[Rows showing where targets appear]
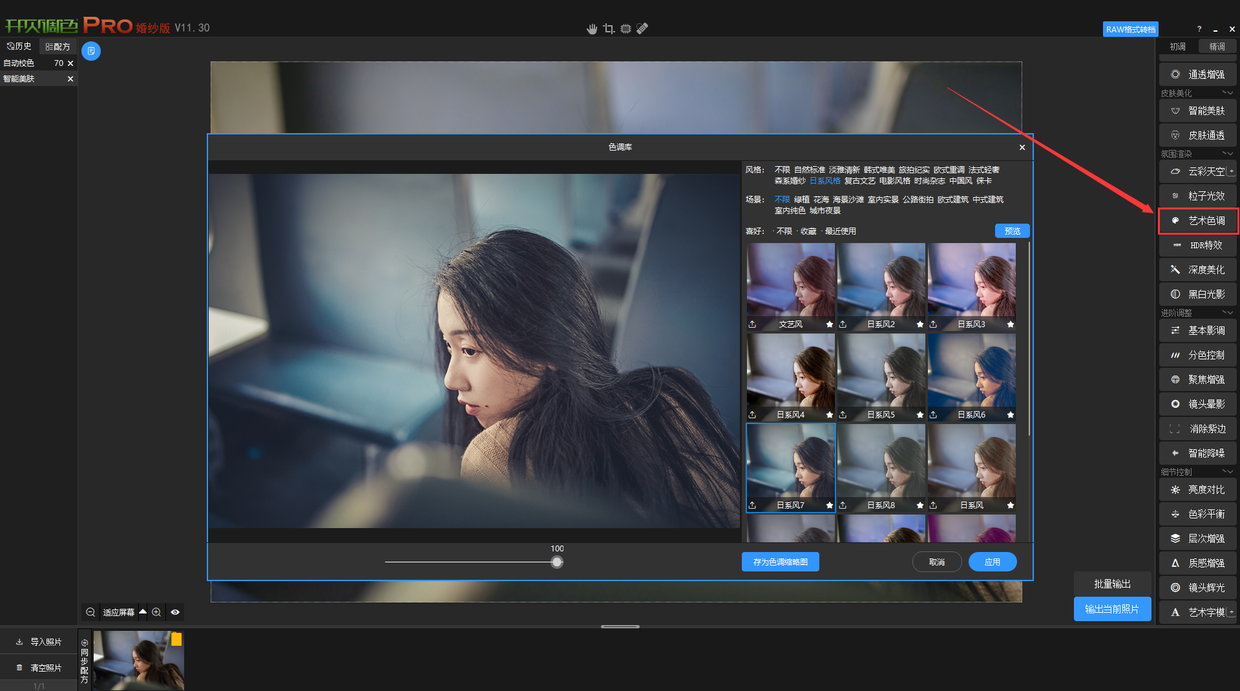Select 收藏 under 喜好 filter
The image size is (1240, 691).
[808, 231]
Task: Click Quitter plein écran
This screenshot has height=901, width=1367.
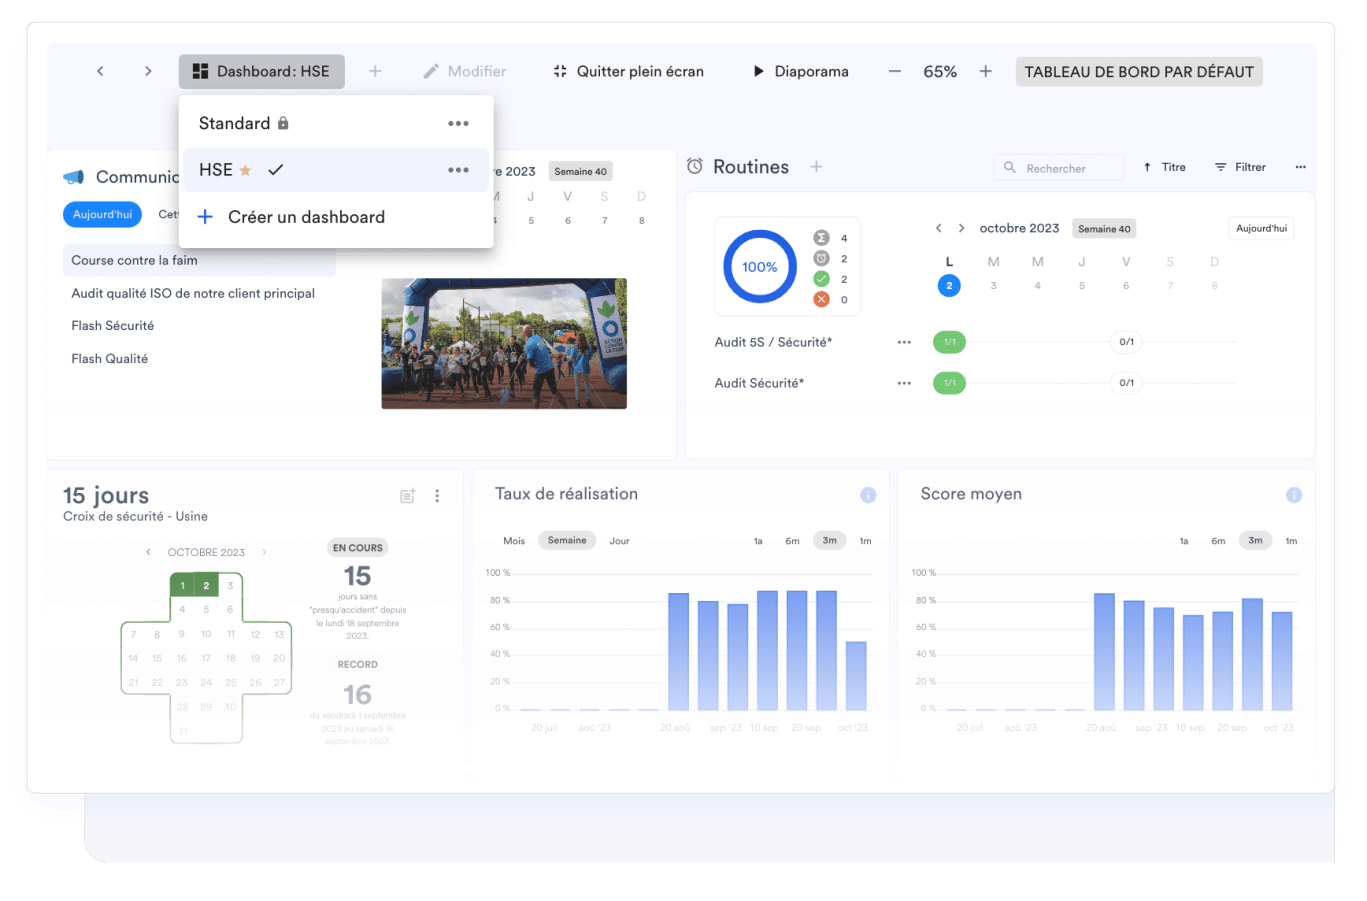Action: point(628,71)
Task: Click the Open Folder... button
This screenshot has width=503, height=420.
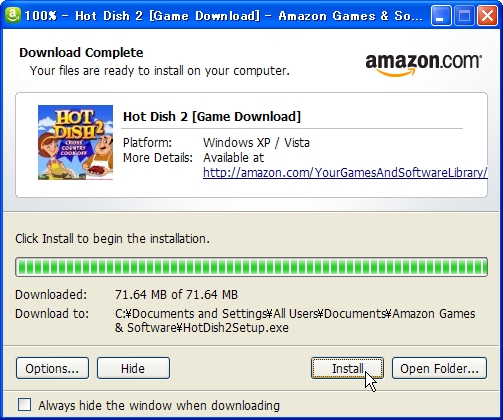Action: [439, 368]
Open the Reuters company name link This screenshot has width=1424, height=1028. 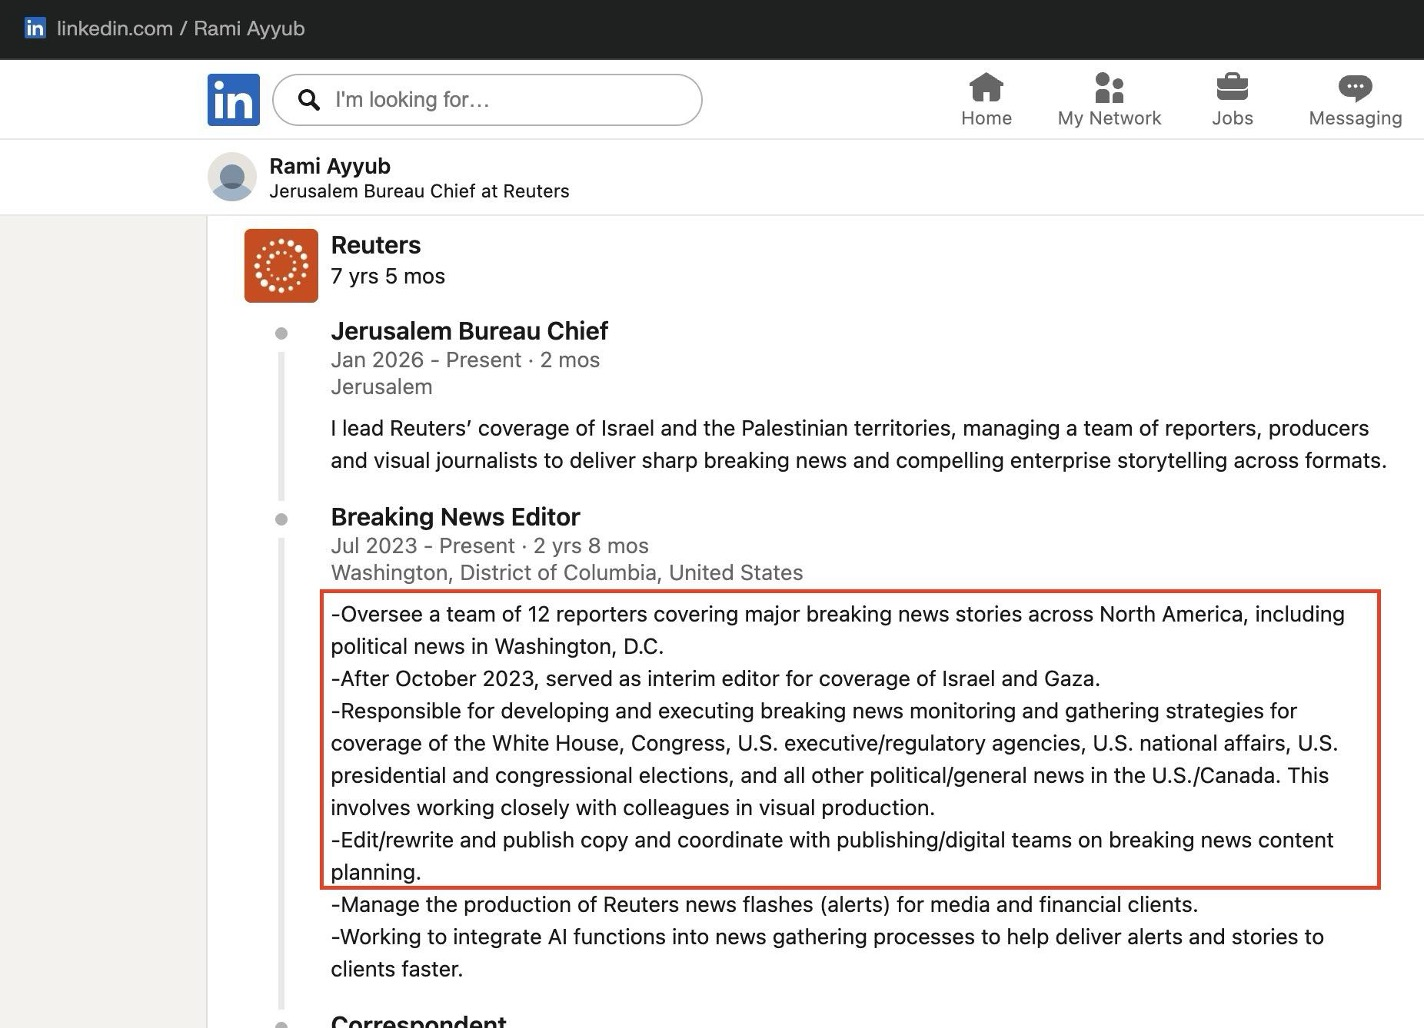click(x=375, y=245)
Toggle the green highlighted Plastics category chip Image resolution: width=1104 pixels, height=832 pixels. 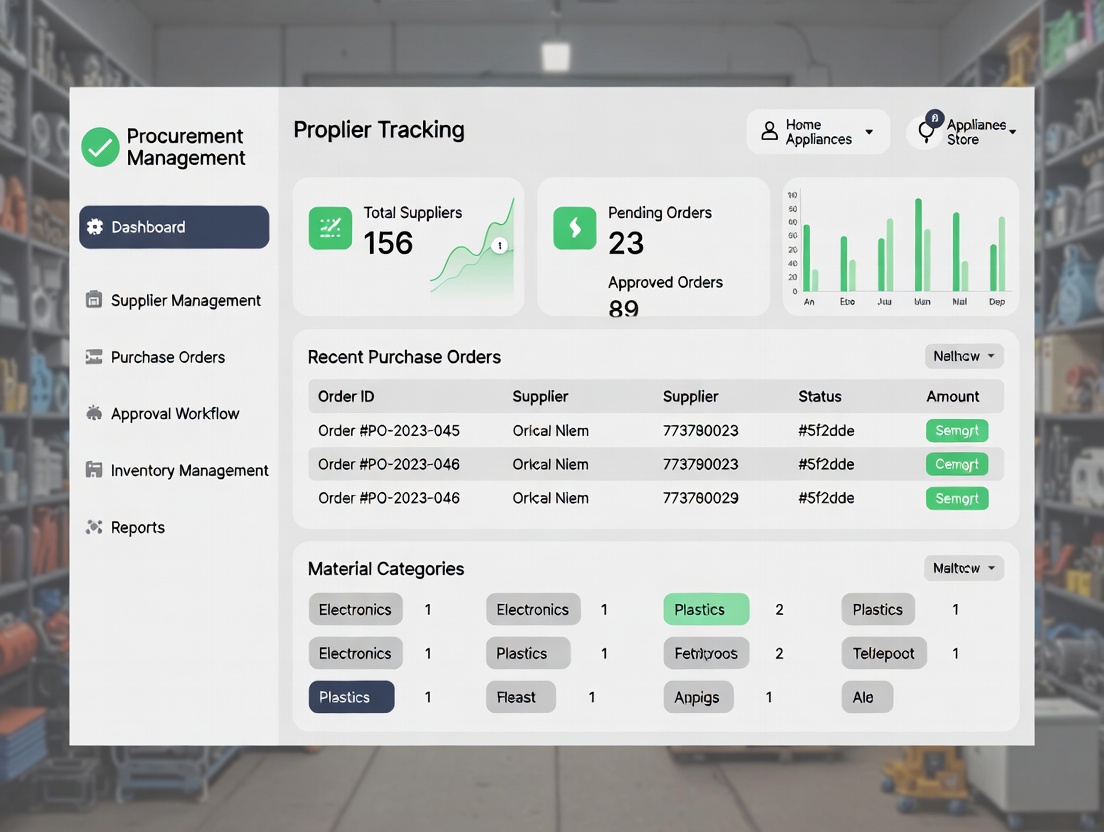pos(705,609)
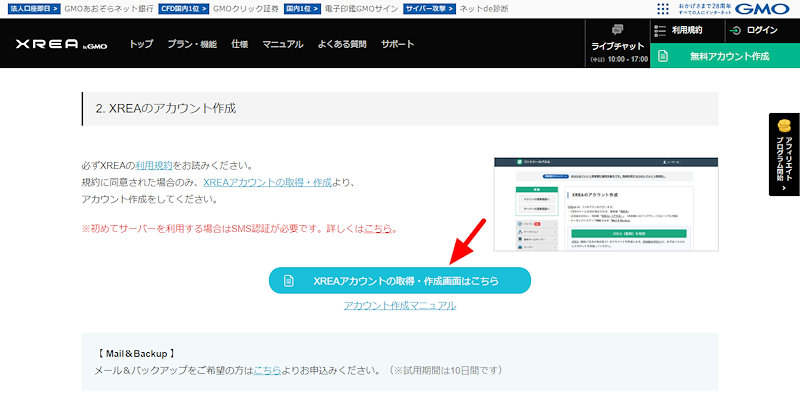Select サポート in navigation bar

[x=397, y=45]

• WHAT IS NEEDED: Pull out every line in the entries above that contains the word "Task", and copy each one in full.

• ANSWER TO THE PROBLEM:
Task: Click Quitter plein écran
Task: Click the Open Folder... button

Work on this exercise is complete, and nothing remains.